2014_01_19_galeev-4 Пространство галереи. Прямо — работа Алексея Успенского «Москворецкий мост», 1938. Бумага, гуашь. Справа налево — графика Николая Травина, Владимира Тамби.

— Ты занимаешься только графикой?

— Люблю графику как жанр — я коллекционирую ее. В живописи много времени отнимает подготовительный процесс. Когда художник начинает готовить холст, подготавливает масляные краски, продумывает, какую композицию он хочет видеть на этом холсте, грунтует его, проходит время, проходит первая и единственно верная мысль, а графика фиксирует ее сразу же. Холст — слишком серьезный материал, чтобы решиться на безумство, а бумага все стерпит.

— Но российская аудитория традиционно предпочитает живопись графике, или я ошибаюсь?
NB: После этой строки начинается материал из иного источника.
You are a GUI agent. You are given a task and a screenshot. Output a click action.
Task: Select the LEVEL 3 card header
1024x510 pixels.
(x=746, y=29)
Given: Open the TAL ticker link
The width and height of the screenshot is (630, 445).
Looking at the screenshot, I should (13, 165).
— Ты совершенно прав. Это вопрос культуры и традиций собирательства, которой у нас пока еще нет. Британскому или голландскому коллекционированию несколько веков, а российскому — двадцать лет. Мы просто младенцы. Сейчас коллекции формируются состоятельными людьми, и основной их постулат — что можно было бы повесить на стену, что не будет портить их интерьер. А коллекционирование графики не предполагает ни стен, ни экспозиций — это папки, потому что бумага боится света. Поэтому коллекционеры графики — это избранный круг ценителей, которые обращаются к своим папкам, сокровищам, начинают листать, сравнивать и получают удовольствие. Это высшая лига. Здесь есть очень тонкое понимание сути искусства.

— Ты не только курируешь работу галереи, но еще консультируешь любителей и покупателей искусства на международных аукционах.
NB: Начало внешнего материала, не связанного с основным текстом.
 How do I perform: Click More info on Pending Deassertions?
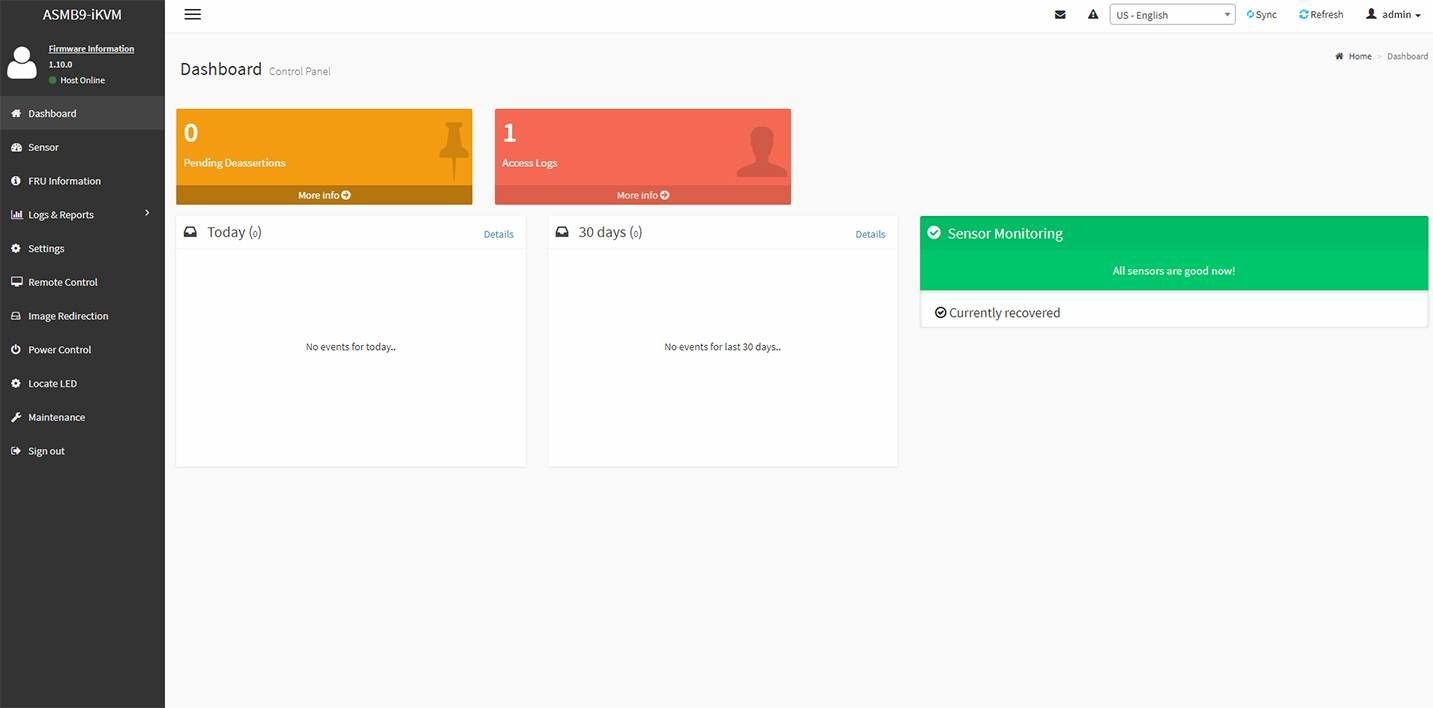pyautogui.click(x=324, y=195)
— Деятельность галереи связана с коммерческой стороной, и я не буду скрывать, что есть коллекционеры, которые с моей помощью сумели сформировать неплохие коллекции. Но частный рынок не может удовлетворить всех амбиций. Поэтому международные аукционы являются тем выходом, который может обеспечить хорошие темпы собирательства. Их сейчас много, объем торгов баснословный — каждую сессию на рынке появляется около тысячи произведений русской графики и живописи, и из этой тысячи всегда можно найти двадцать-тридцать своих предметов.
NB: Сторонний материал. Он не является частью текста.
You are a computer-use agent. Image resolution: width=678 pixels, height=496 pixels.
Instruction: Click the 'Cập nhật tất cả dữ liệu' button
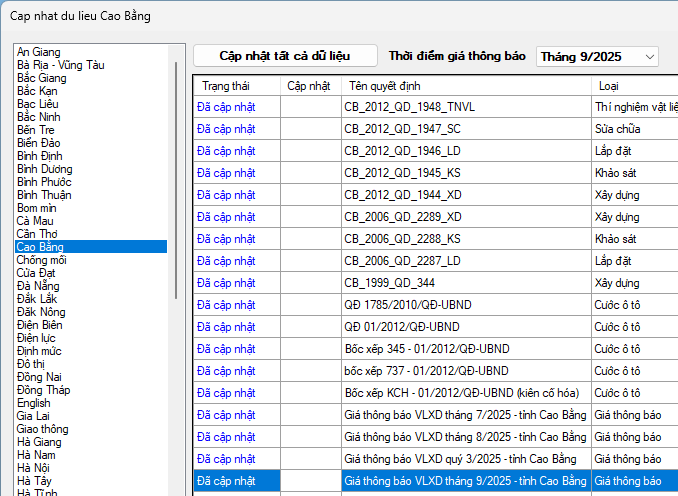pyautogui.click(x=285, y=56)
2014_01_19_galeev-3 Пространство галереи. Прямо — работа Алексея Успенского «Москворецкий мост», 1938. Бумага, гуашь. Справа налево — графика Николая Травина, Владимира Тамби.

— Как ты относишься к позиции собирательства искусства с инвестиционной целью?

— Когда рассуждают об инвестиционных инструментах, я всегда занимаюсь антирекламой и говорю, что искусство — это самый уязвимый вид бизнеса: никогда не знаешь, какие имена устоявшиеся, какие нет, что будет расти, а что не будет. Меня, бывает, спрашивают, сколько процентов годовых может принести покупка картины, к примеру, Натальи Гончаровой. Как говорят в таких случаях – х.з.! Искусство не подчинено математическим выкладкам, никаким графикам, прогнозам и анализам, потому что в творчестве любого художника есть периоды, некоторые представляют интерес, а некоторые — нет. Отношение к той или иной картине — очень важный субъективный момент для людей. Найдется, скажем, всего один человек на подлинный шедевр, и цена на него остановится на аукционе, а если будут биться двое, особенно если эти двое русские, а они, как известно, «не сдаются», то цена может взлететь до небес, но это ни в коем случае не индикатор. Ты, наверное, знаешь эту хрестоматийную историю, когда известному купцу начала прошлого века Брокару приносили французскую или голландскую картину, и он ее покупал только тогда, когда хотел внести в нее композиционные изменения. Например, ему хотелось, чтобы на тахте, изображенной на холсте, был котик. Он приглашал художника, который добавлял в картину этого котика. Котик помог дилеру совершить сделку. Выбор искусства — это всегда иррациональный выбор, в нем всегда есть место безумию, коллективному или индивидуальному — неважно. Поэтому вкладывать в искусство не имеет смысла! Когда я делаю покупки на аукционе, я десять раз спрашиваю у людей, действительно ли они хотят эту работу.

 

— А тебе приходилось биться на аукционе не на жизнь, а на смерть?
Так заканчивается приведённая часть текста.